原始链接: https://news.mit.edu/2020/brain-reading-computer-code-1215

这项研究探讨了学习编码与学习新语言的比较,揭示了尽管存在某些相似之处但有趣的差异。 尽管与学习语言需要新的符号理解类似,但计算机代码在阅读时不会涉及用于语言处理的特定大脑区域。 相反,麻省理工学院的科学家发现计算机代码激活涉及一个更广泛的神经网络,称为多需求网络。 该研究的主要作者、麻省理工学院研究生 Anna Ivanova 和 Evelina Fedorenko 表示,与语言或数学问题解决不同,编程涉及独特的大脑过程。 他们的结论是“理解计算机代码似乎是它自己的事”。 其他作者包括隶属于麻省理工学院计算机科学和人工智能实验室以及塔夫茨大学的个人。 该研究揭示了语言和计算思维之间的联系,通过编程与语言能力的关系来研究编程。 使用功能磁共振成像技术对精通每种语言的年轻成人参与者进行了研究,研究了两种可读的编程语言——Python 和 ScratchJr。 与预期相反,语言区域内的反应很少; 相反,多需求网络因其在处理多方面心理任务方面的作用而占据主导地位。 该研究的意义可以为编码教学的教育策略和方法提供信息。

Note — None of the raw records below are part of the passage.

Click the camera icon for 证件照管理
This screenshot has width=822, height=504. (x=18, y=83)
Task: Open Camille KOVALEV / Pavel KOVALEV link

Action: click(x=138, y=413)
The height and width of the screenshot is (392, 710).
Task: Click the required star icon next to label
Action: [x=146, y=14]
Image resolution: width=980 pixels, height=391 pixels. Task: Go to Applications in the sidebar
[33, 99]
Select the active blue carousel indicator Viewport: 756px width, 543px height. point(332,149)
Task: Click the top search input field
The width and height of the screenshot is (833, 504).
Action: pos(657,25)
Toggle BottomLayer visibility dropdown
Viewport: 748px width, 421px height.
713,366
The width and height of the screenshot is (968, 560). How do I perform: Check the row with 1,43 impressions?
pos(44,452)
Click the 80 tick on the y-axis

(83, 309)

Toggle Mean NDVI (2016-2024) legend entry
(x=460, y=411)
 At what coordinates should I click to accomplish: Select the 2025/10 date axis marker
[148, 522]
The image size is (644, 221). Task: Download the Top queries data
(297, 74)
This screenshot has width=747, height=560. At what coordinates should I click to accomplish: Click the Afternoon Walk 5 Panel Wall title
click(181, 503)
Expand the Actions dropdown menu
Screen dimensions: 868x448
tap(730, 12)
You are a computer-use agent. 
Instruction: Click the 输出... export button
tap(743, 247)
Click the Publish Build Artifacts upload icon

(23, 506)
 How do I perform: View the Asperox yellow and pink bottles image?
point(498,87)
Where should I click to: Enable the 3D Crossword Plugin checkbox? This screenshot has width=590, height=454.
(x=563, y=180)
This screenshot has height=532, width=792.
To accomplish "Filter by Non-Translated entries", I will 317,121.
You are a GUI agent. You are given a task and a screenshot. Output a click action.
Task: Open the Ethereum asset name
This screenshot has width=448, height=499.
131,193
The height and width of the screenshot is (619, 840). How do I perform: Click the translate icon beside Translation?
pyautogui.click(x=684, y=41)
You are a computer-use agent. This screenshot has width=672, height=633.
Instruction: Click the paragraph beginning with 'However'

这是文本的简化版本: 文学编程的发明者唐纳德·高德纳 (Donald Knuth) 旨在通过合理的顺序向读者传达其代码背后的逻辑。 他制定了一个巧妙的预处理计划,以满足编译器的需求和旧编程语言的清晰度要求,其中存在严格的排序规则。 现代编程语言提供了更大的灵活性,但仍然可以从有组织的演示中受益。 代码阅读可能涉及在不同深度解释其功能。 在基本层面上,人们掌握一段代码执行的一般操作。 更高级的理解需要理解细节,如函数调用、变量意义、cookie 解释等,并解决代码库中潜在的差距或矛盾。 代码解释和其他认知过程(例如阅读正式文档、神经成像技术和预测代码输出)之间的比较研究揭示了相似性和区别。 使用功能磁共振成像(fMRI)的研究人员发现,当人们检查代码时,语言相关区域的激活程度最低,而选择依赖多需求网络。 与口头或书面语言交流相比,编码和阅读代码提出了独特的挑战。 理解编程概念需要可视化解决问题的策略,遵守精确的语法,并掌握各种库和框架。 尽管编码和语言交流都需要心理处理,但前者往往会引发独特的神经反应模式。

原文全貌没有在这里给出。